The panel identified some of the difficulties associated with creating a regulatory framework for digital and crypto-asset exchanges. One of the problems that Canada and other jurisdictions must solve is how to address the fact that these newer exchanges incorporate many roles, such as custodians and transfer agents, which are outside the scope of traditional exchanges. Such issues may prompt Canadian regulators to forgo modifying existing securities regulation in favour of creating a bespoke framework for digital and crypto-assets.

While Canada does not have a regulatory framework for digital and crypto-asset exchanges, development is underway, as evidenced by the recent CSA/IIROC consultation paper 21-402. This paper summarizes key issues regulators are focused on, of which the panel noted that regulators are particularly concerned with custody, mandatory safeguards, mandatory disclosures, insurance, price determination, and market integrity requirements. One of the main goals of regulation is to enable the creation, transfer, and exchange of these digital assets, given their new importance and the growing interest in tokenization and innovative digital assets, all of which is being driven by the expanding deployment of blockchain across enterprises.

Digital fiat currencies backed by a central bank, also known as Central Bank Digital Currencies (CBDCs), are also a topic that Canada and other jurisdictions are looking into. Recently, Norton Rose Fulbright advised NZIA Limited on the development and implementation of a CBDC for the Central Bank of the Bahamas. About 60 central banks are considering implementing CBDCs. If CBDCs increase in popularity, there is a possibility that regulators may begin to view cryptocurrencies less like currency, and more like securities.

The panel stressed the importance of expanding the discussion beyond Canada, since businesses are looking to scale globally. While digital and crypto-asset exchanges are mostly unregulated in Europe, there are regulations which capture crypto-assets that resemble securities. However, cryptocurrecies that function as pure currencies enjoy a lack of regulation. In light of the difficulties associated with creating a regulatory framework for this area, the European Securities and Markets Authority has focused its efforts on addressing the AML risk and educating buyers about the risks of crypto-assets. However, some member states, such as Malta, have taken unilateral action in an attempt to position itself as a crypto-friendly nation. Countries in Asia have taken a less uniform stance. China has banned crypto-asset exchanges, while Japan will regulate those exchanges under its current payment services legislation. Hong Kong has adopted an approach similar to Europe, while Singapore is continuing to create bespoke legislation.

The second panel comprised of David Wismer, Managing Director of BMO Capital Markets, Cole Diamond, CEO & Co-Founder of Coinsquare, and Blair Wiley, General Counsel & Head of Regulatory Affairs for WealthSimple. These panellists shared their practical experience in dealing with the current regulatory scheme on digital and crypto-assets and offered insight into next steps in this area.

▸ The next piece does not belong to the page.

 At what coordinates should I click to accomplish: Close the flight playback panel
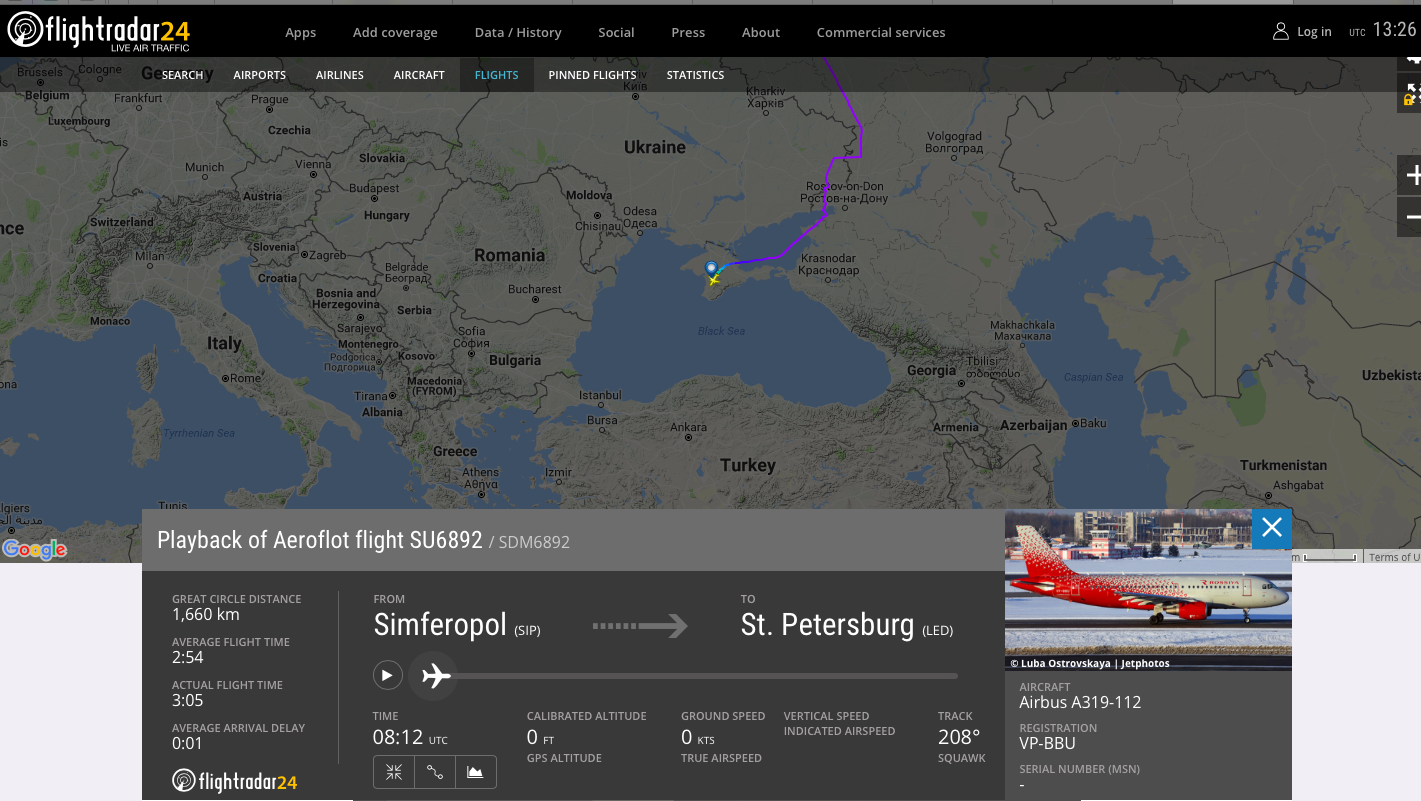(x=1271, y=528)
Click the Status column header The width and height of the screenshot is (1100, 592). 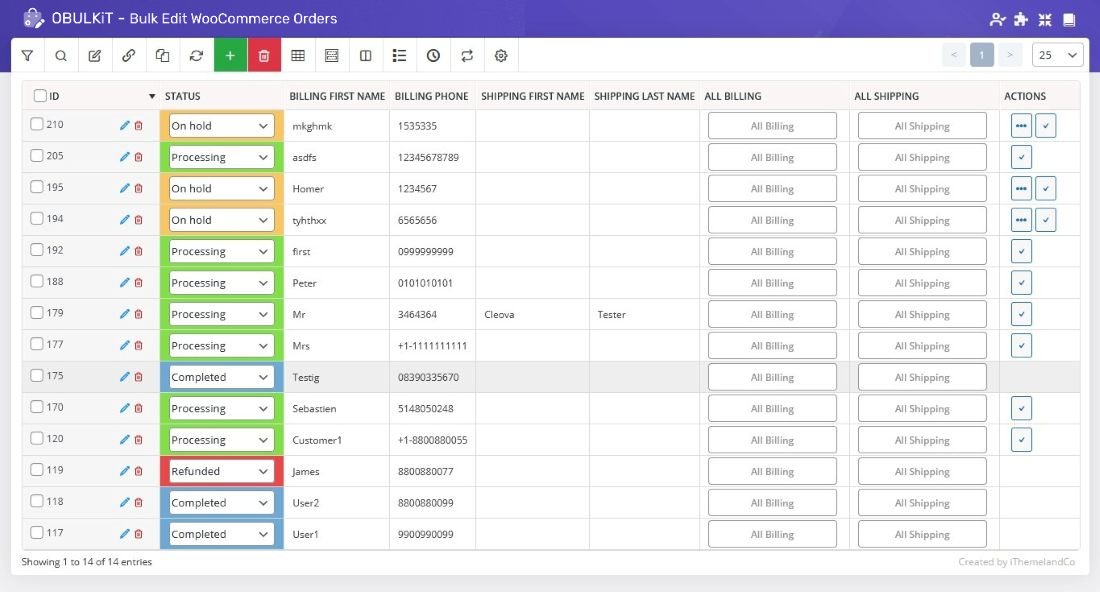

The panellists underscored the importance of education for all parties involved. While the public is becoming more familiar with the volatility that is often associated with crypto-assets, there is still a lot of fear and misinformation in this space. Businesses dealing with crypto-assets are investing in educating consumers and regulators alike, but the task may be too onerous for the private sector to handle alone. Instead, a concerted effort with government and business is required.

The private sector has outpaced regulators, putting some businesses in a position where they are unable to comply with the current securities regulations. Regulators are aware of this legislative gap and are taking steps to ensure that such business can be properly regulated. However, in light of the controversy surrounding QuadrigaCX ‘s loss of over $200 million in assets, the panel agreed there is a strong need to establish some sort of oversight. Whether that means implementing imperfect regulations to prevent another incident or waiting to establish better regulations remains up for debate.

Looking ahead, Blair Wiley was optimistic about seeing more institutional support, especially once the space is regulated. Cole Diamond hopes that Canada can become a regulatory leader, noting that Toronto is a major blockchain hub where Ethereum was founded. David Wismer highlighted that many applications of blockchain are solutions in search of a problem, though there is potential for this technology to substantially revamp financial systems as we know them.